Honestly I was just trying it out. The documentation states:
However, it is sometimes beneficial to enable the parallel GC for a single-threaded sequential program too, especially if the program has a large amount of heap data and GC is a significant fraction of runtime. To use the parallel GC in a sequential program, enable the parallel runtime with a suitable [ -N ⟨x⟩ ](5.4. Using Concurrent Haskell — Glasgow Haskell Compiler 9.8.1 User's Guide ⟨x⟩) option, and additionally it might be beneficial to restrict parallel GC to the old generation with `-qg1 .
Even though I don’t know the internals, I was under the impression that due to it’s sequential nature, cardano-node is not heavily threaded (,yet?) - which is why I thought may be -qg1 could be benficial here? If you have contradicting information, you’re welcome to share it.
Some parts of the node are not multithreaded because the computation are sequential indeed but it does use several threads. It would be interesting to have a diagram of those threads. What I could observe though, is that the computation happening at the epoch transition is always using a single core at 100% and is therefore not multithreaded. On the contrary there are periods in the epoch (I guess its when the rewards are computed) when you can see that the node is using all the configured cores at 100%.
It would be interesting to observe the GC’s behavior during the epoch transition.
I observed that the prometheus metric cardano_node_metrics_slotsMissedNum_int is not always correct, so have written my own (dirty) script. It might help to find the real count of missed slots -
I get an error
./slotmissed.sh: line 7: ((: num = : syntax error: operand expected (error token is "= ")
./slotmissed.sh: line 8: ((: last = : syntax error: operand expected (error token is "= ")
The average missed slots which we observed is ~250 Slots / Epoch which increases the risk by 2.5x
Hi there, do you mean ~250 during epoch? Or ~250 at epoch transition can also be normal? I’m a new SPO with very low stake. I have no missed slots during epoch but from yesterday to today I had ~200 missed slots at same timeframe, exactly at epoch transition… is it normal? Thanks!
I might have another factor/theory that could also cause missed slots at hosted VPS’s.
Did you check if you have multiple snapshots running? snapshots are bad for performance and might cause missed slots as well.
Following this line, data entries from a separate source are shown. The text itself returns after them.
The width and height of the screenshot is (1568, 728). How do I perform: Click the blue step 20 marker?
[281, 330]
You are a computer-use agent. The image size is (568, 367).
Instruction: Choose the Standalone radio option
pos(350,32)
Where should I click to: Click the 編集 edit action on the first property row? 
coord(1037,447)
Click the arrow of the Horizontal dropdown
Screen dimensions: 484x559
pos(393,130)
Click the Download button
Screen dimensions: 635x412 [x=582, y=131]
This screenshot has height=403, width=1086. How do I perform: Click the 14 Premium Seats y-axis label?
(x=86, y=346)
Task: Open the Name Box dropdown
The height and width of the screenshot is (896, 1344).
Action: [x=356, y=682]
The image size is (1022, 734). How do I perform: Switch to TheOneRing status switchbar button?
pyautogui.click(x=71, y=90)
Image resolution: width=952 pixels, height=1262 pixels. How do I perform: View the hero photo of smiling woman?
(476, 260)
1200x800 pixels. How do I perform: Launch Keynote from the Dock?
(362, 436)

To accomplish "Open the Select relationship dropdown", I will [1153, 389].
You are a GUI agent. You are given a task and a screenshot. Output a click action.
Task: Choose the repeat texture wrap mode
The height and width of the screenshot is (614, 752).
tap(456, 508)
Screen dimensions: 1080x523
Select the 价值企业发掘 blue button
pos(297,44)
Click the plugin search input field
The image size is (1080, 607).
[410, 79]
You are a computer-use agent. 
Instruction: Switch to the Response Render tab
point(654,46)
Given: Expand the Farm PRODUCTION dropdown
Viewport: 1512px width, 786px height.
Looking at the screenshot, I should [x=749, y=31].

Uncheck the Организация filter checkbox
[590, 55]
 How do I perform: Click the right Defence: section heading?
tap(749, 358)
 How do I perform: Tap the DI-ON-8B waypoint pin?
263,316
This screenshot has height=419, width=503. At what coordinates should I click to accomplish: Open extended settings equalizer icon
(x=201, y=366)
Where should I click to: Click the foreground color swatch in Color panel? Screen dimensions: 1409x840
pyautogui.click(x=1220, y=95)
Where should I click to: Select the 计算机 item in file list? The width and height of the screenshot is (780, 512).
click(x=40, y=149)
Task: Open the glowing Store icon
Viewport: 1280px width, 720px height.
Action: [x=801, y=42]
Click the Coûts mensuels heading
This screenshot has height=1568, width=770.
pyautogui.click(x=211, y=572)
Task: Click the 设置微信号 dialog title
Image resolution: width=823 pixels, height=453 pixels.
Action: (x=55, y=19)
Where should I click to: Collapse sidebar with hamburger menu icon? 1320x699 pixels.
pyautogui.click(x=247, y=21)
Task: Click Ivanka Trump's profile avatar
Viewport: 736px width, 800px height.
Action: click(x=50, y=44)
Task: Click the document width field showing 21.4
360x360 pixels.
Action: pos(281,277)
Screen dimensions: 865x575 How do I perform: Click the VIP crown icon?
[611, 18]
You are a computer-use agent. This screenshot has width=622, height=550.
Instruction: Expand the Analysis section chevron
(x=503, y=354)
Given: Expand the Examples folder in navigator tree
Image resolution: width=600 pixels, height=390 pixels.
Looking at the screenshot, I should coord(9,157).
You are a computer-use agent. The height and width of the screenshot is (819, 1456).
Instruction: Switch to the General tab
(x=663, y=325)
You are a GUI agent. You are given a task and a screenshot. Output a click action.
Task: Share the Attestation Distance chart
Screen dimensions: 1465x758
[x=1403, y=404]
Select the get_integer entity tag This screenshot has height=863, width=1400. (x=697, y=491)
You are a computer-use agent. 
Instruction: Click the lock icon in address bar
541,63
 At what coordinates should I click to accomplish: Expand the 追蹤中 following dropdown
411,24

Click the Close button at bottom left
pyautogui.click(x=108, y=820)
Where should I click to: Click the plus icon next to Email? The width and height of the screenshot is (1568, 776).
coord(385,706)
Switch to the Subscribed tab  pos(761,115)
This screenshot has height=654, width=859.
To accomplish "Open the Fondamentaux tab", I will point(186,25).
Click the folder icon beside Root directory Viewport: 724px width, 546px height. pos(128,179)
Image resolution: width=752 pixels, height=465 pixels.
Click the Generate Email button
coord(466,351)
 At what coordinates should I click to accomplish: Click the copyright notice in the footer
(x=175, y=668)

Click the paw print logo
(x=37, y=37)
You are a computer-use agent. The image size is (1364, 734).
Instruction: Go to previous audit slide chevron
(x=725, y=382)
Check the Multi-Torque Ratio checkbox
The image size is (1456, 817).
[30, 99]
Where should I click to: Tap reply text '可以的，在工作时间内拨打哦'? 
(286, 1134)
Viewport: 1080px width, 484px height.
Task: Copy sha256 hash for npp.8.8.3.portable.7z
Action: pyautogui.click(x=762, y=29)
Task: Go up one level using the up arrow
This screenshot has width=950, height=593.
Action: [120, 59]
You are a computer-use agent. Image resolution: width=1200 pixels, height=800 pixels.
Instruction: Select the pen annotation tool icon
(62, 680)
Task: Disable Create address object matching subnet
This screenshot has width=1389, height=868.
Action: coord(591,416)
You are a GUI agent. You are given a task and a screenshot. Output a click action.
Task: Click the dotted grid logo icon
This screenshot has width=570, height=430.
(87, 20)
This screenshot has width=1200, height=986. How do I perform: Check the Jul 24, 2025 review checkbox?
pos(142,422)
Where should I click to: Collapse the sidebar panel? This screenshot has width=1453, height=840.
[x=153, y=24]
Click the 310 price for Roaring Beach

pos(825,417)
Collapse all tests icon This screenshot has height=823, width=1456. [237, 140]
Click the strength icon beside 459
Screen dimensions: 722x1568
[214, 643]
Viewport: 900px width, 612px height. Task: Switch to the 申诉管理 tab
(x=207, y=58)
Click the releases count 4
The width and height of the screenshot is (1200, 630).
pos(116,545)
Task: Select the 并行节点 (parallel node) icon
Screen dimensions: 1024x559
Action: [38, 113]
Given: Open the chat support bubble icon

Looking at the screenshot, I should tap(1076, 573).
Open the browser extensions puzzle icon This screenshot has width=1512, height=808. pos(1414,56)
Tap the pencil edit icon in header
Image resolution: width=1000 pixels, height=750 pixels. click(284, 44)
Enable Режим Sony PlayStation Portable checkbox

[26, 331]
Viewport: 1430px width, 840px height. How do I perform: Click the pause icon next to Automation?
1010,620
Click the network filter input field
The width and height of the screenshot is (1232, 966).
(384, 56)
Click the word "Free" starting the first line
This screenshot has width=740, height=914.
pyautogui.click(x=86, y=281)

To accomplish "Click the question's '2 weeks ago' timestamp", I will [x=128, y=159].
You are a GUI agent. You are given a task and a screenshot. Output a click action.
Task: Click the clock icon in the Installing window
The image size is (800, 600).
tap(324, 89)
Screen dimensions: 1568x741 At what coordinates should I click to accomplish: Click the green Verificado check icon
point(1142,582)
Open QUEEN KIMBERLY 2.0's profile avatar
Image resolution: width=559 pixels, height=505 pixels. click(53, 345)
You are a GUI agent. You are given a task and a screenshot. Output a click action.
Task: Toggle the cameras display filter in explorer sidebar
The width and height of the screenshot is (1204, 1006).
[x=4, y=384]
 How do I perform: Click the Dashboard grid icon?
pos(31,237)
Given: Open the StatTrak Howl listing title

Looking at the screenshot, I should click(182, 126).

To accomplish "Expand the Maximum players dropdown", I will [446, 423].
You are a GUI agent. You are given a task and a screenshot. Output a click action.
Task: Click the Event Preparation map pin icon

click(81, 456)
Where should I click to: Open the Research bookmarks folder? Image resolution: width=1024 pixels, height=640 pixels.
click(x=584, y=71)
I can’t test this, since I don’t have snapshots, but I thought maybe it could be tested by others and we could learn something new Cheers.
The missed slots are mostly caused by the garbage collector. You can check that by playing with the RTS options to configure the settings of the garbage collector and/or limit the memory available to cardano-node below 8GB (e.g. -M7G)
The defaults work pretty well in 1.29.0, but making all core available and switching to the newer non-moving mark and sweep GC algorithm reduces the missed slots significantly:
export GHCRTS=’-N -T -I0 -A16m --disable-delayed-os-memory-return --nonmoving-gc’
Other things that help moderately:
Disable the mempool trace
Raise the minimum CPU frequency if you are using the ondemand governor (which normally is the default)
Forward the socket of cardano-node via ssh to a different machine and run cardano-cli stake snapshot + cncli leaderlog there
Is there a way to tell if the -threaded option is set already? I followed the CoinCashew guide. I’ve already added the +RTS -N -RTS options into my startup script, but I want to make sure it’s actually doing something. I did see my number of missed slots go down quite a bit when I moved from 2 vCPU to 4 vCPU, so that makes me think that the settings are working, but I’d like to verify for sure since it seems that many people have gone to 0 missed slot leader checks after making these changes.
Please clarify something in my mind. Your script only displays the missed slot checks or does it list the actual slot assigned to the node and missed the minting opportunity for some reason?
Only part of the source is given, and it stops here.